=== Reading passage ===
____
Theres a new cube out yet again,Type D-II
http://cube4you.com/538_New-type-3x3x3(d-II).html

They now sell V-cube vinyl stickers
http://www.cube4you.com/product-610.html


----------



## phases (Sep 9, 2009)

I too have been looking at those. Course, I'm even even qualified as a 'speedcuber' yet but... I'm addicted, dangit, and I want more cubes!


----------



## elcarc (Sep 9, 2009)

late with the 3x3x4, but other cubes are awsome


----------



## DcF1337 (Sep 9, 2009)

elcarc said:


> late with the 3x3x4, but other cubes are awsome



Actually this is a different, boxed version. I think.


----------



## stevethecuber (Sep 9, 2009)

i might get one each of the new type F and C's but that will still be in november or so


----------



## Robert-Y (Sep 9, 2009)

Oh darn it, I bought my type f (i) just a couple of days ago which became worse only after a few days of usage, but it was really good when I first got it.


----------



## stevethecuber (Sep 9, 2009)

Robert-Y said:


> Oh darn it, I bought my type f (i) just a couple of days ago which became worse only after a few days of usage, but it was really good when I first got it.



oooh,try cleaning it and sanding(maybe)


----------



## Robert-Y (Sep 9, 2009)

stevethecuber said:


> Robert-Y said:
> 
> 
> > Oh darn it, I bought my type f (i) just a couple of days ago which became worse only after a few days of usage, but it was really good when I first got it.
> ...
____
Could you retype the whole cube forum thread above, word for word?
____
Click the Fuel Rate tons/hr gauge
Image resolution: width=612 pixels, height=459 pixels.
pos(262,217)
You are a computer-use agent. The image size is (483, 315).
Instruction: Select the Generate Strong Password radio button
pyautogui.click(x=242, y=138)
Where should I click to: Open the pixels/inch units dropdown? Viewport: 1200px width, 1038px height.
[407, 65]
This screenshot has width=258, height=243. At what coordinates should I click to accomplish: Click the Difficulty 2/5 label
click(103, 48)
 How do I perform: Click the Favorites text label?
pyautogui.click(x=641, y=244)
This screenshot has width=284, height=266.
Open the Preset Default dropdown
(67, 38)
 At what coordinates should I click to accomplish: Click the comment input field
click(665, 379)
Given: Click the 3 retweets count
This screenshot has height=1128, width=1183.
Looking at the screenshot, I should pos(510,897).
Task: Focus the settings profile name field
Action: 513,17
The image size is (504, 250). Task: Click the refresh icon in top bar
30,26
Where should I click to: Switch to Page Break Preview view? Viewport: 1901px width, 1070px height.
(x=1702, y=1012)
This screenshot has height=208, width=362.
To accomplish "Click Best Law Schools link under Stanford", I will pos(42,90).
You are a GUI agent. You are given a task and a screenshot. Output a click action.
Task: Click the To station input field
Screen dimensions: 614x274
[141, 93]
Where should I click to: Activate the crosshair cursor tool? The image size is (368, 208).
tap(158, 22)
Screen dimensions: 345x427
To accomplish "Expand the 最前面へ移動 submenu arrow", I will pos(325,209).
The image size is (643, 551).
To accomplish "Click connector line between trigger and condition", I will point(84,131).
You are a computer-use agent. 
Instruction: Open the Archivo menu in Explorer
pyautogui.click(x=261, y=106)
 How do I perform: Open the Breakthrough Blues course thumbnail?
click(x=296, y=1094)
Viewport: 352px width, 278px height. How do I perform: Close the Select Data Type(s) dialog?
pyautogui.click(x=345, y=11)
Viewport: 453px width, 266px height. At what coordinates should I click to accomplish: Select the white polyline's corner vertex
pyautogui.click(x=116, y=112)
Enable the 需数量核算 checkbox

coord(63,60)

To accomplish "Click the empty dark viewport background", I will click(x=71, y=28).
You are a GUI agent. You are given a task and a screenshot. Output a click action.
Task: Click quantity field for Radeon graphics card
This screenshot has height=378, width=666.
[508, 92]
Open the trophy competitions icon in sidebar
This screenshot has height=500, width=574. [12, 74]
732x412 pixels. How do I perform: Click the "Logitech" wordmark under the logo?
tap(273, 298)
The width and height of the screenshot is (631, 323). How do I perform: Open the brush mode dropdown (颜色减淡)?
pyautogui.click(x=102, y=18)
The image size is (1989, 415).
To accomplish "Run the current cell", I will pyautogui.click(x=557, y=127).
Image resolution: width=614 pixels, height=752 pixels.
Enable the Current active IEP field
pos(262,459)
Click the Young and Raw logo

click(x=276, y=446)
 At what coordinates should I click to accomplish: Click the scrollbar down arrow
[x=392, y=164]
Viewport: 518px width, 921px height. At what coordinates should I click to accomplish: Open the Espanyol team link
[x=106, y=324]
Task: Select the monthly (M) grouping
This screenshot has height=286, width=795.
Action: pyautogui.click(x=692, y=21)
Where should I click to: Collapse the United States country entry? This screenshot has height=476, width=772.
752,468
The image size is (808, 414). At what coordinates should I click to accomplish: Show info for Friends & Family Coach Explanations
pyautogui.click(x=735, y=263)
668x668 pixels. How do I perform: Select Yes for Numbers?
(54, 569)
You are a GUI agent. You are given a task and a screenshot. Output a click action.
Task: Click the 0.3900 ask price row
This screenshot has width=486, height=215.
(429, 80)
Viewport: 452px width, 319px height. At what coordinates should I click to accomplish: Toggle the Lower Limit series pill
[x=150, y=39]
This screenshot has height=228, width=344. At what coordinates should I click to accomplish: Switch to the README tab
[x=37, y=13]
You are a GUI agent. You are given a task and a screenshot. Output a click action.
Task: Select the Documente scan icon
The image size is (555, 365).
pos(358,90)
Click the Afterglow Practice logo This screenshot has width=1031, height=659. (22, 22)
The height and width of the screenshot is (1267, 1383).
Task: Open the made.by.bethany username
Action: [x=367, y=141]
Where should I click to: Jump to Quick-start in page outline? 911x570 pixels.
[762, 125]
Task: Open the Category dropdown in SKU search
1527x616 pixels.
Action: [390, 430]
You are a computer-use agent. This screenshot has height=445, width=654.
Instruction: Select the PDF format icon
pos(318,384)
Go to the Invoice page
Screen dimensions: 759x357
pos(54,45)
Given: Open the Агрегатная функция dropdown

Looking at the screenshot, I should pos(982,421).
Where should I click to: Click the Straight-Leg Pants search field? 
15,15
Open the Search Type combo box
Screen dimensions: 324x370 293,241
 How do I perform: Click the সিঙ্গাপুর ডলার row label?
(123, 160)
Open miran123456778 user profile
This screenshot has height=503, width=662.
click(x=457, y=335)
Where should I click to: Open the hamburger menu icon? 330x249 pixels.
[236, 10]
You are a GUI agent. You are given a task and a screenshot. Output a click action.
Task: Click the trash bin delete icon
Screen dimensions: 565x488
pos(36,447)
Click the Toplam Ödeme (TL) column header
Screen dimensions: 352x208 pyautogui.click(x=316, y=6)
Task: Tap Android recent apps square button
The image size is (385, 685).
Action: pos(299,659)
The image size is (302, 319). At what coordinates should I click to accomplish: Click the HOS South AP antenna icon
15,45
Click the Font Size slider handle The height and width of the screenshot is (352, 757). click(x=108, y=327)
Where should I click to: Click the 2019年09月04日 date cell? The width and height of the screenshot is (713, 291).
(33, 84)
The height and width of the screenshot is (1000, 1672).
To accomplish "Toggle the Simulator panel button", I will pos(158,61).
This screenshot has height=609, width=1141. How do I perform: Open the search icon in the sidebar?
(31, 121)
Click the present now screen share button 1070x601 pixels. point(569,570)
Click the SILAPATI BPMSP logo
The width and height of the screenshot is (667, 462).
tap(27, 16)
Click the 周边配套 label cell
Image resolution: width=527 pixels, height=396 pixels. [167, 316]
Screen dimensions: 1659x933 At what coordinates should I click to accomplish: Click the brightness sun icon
____
=== Result below ===
Theres a new cube out yet again,Type D-II
http://cube4you.com/538_New-type-3x3x3(d-II).html

They now sell V-cube vinyl stickers
http://www.cube4you.com/product-610.html


----------



## phases (Sep 9, 2009)

I too have been looking at those. Course, I'm even even qualified as a 'speedcuber' yet but... I'm addicted, dangit, and I want more cubes!


----------



## elcarc (Sep 9, 2009)

late with the 3x3x4, but other cubes are awsome


----------



## DcF1337 (Sep 9, 2009)

elcarc said:


> late with the 3x3x4, but other cubes are awsome



Actually this is a different, boxed version. I think.


----------



## stevethecuber (Sep 9, 2009)

i might get one each of the new type F and C's but that will still be in november or so


----------



## Robert-Y (Sep 9, 2009)

Oh darn it, I bought my type f (i) just a couple of days ago which became worse only after a few days of usage, but it was really good when I first got it.


----------



## stevethecuber (Sep 9, 2009)

Robert-Y said:


> Oh darn it, I bought my type f (i) just a couple of days ago which became worse only after a few days of usage, but it was really good when I first got it.



oooh,try cleaning it and sanding(maybe)


----------



## Robert-Y (Sep 9, 2009)

stevethecuber said:


> Robert-Y said:
> 
> 
> > Oh darn it, I bought my type f (i) just a couple of days ago which became worse only after a few days of usage, but it was really good when I first got it.
> ...